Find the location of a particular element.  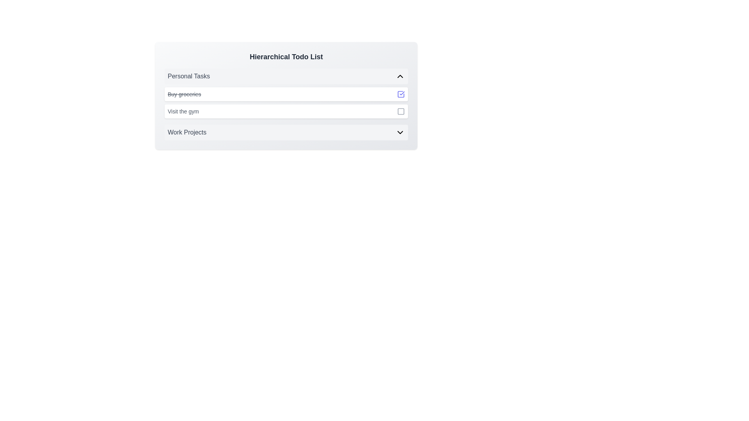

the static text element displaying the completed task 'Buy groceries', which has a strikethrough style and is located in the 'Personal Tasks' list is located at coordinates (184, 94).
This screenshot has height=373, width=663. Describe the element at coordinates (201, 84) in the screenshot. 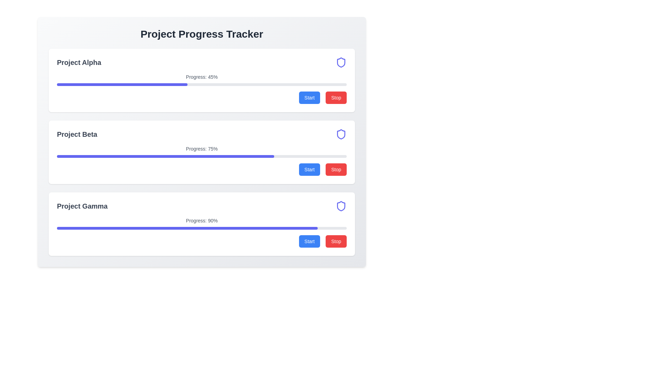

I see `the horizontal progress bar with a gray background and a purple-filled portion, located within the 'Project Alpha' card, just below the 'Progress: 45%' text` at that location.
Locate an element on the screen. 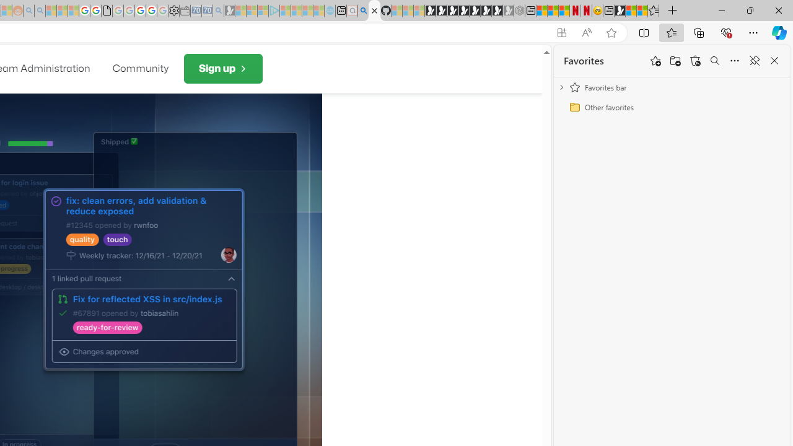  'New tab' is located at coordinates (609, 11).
--
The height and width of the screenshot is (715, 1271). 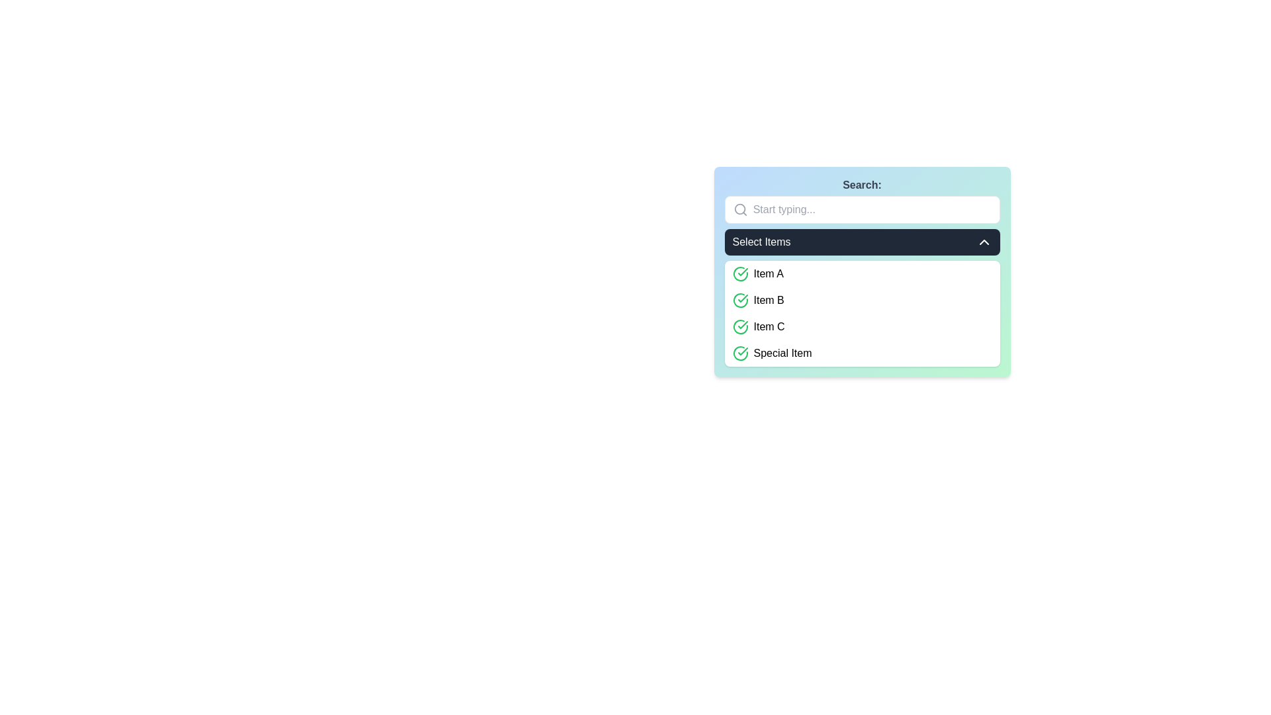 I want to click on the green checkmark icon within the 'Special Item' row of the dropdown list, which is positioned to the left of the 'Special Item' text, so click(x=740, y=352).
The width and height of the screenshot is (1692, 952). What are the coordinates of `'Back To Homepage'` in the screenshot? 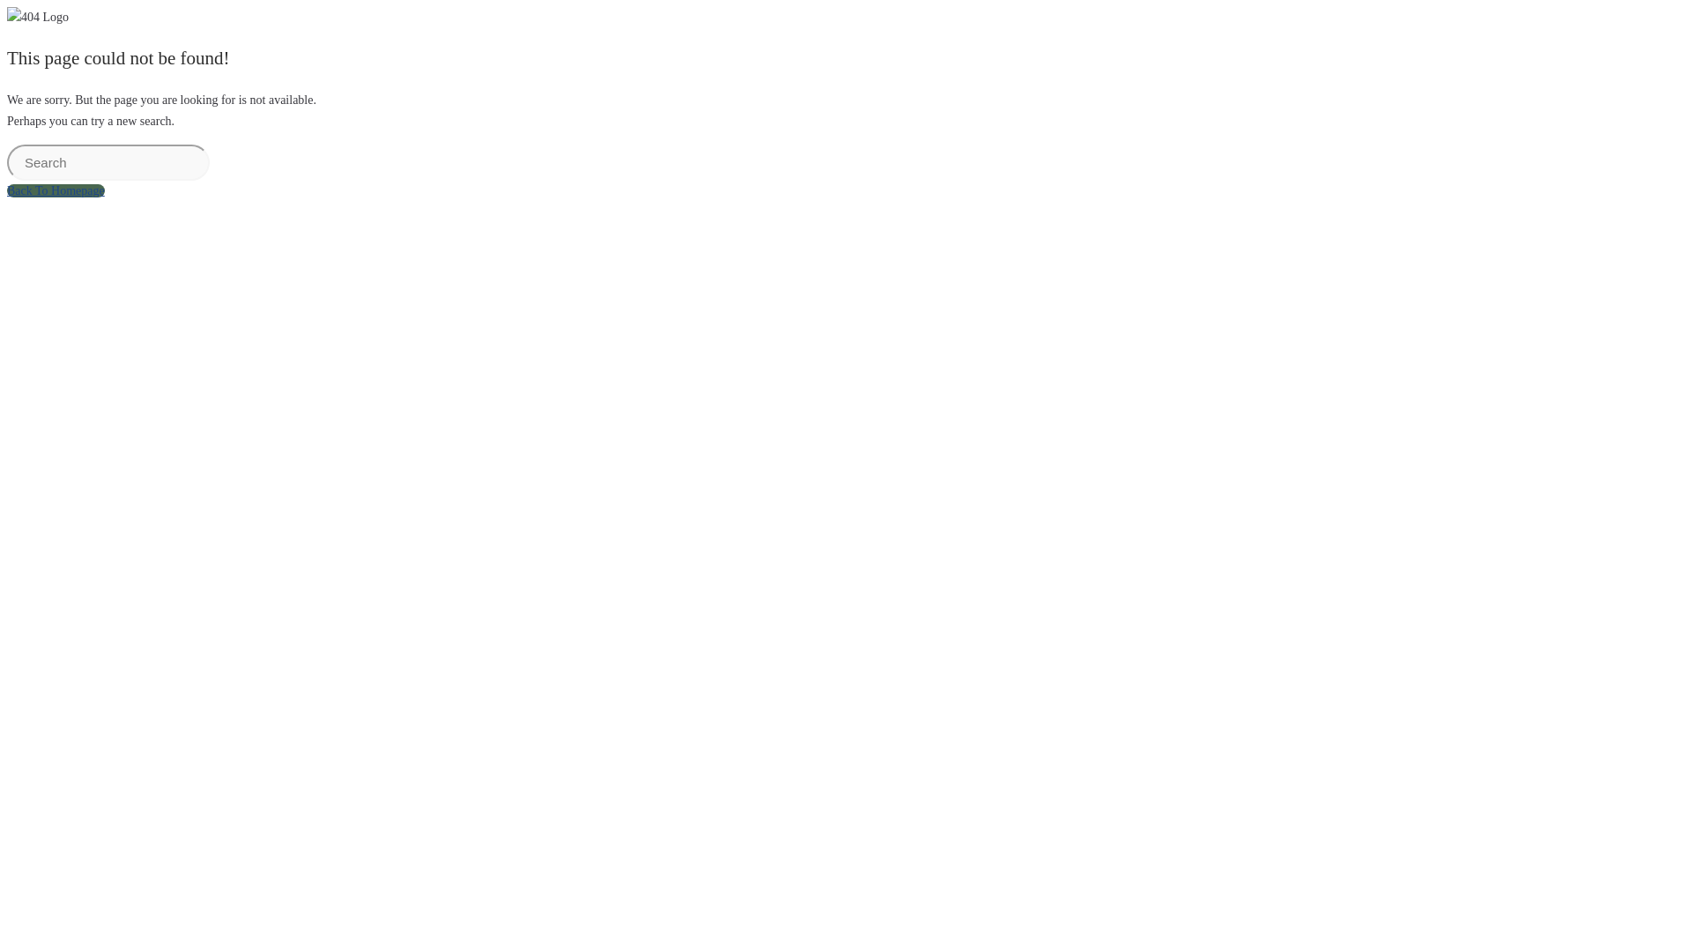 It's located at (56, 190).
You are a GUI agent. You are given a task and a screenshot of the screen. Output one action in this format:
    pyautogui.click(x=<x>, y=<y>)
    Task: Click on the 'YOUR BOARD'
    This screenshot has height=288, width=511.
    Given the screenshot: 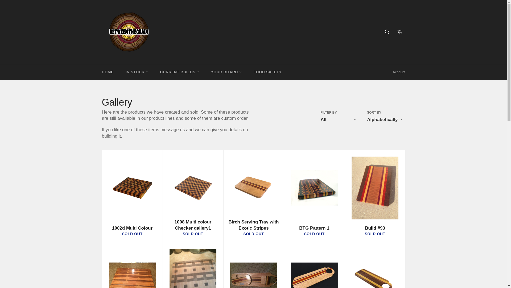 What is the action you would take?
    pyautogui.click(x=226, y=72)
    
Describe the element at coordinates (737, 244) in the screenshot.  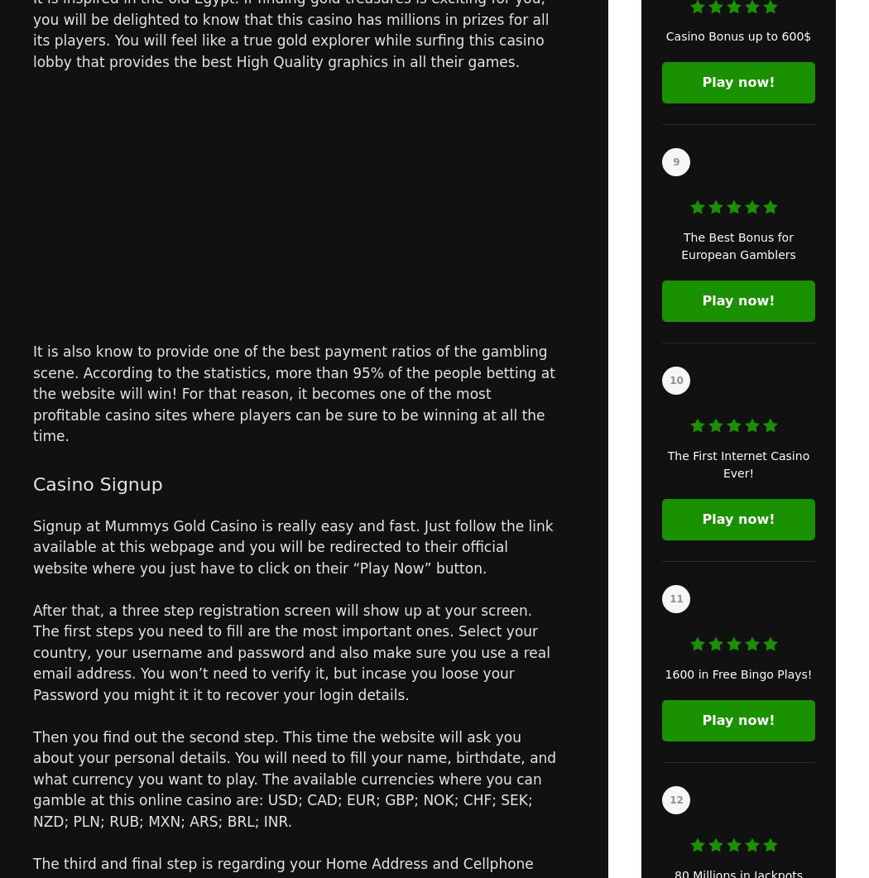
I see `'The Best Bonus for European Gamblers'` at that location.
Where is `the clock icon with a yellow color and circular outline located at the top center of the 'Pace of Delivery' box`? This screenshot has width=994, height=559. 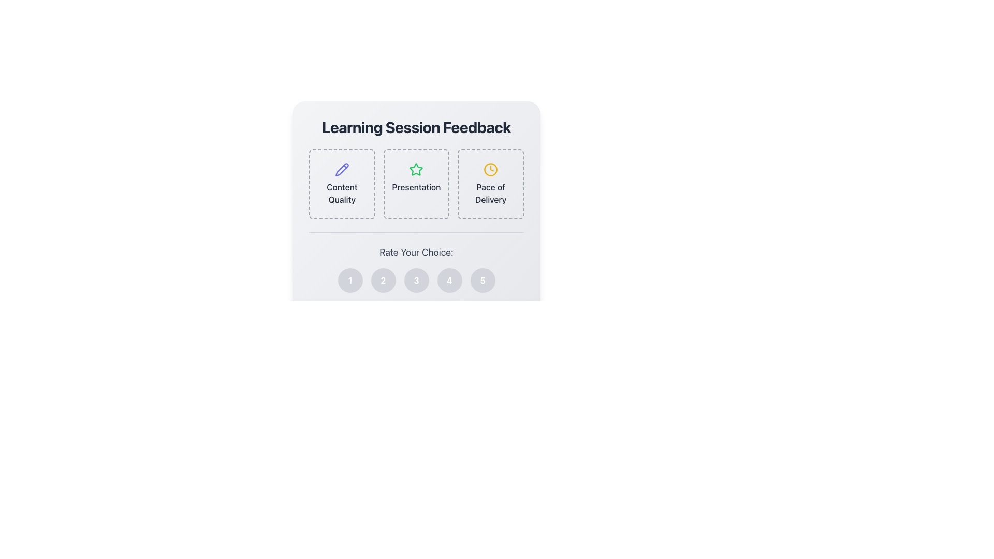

## What you should do:
Copy out the records word for word, starting at the line that contains "Describe the element at coordinates (737, 244)" and ending after the line that contains "has width=994, height=559.", leaving out the pictures.

## Answer for this exercise:
Describe the element at coordinates (737, 244) in the screenshot.  
I see `'The Best Bonus for European Gamblers'` at that location.
Where is `the clock icon with a yellow color and circular outline located at the top center of the 'Pace of Delivery' box`? This screenshot has width=994, height=559. 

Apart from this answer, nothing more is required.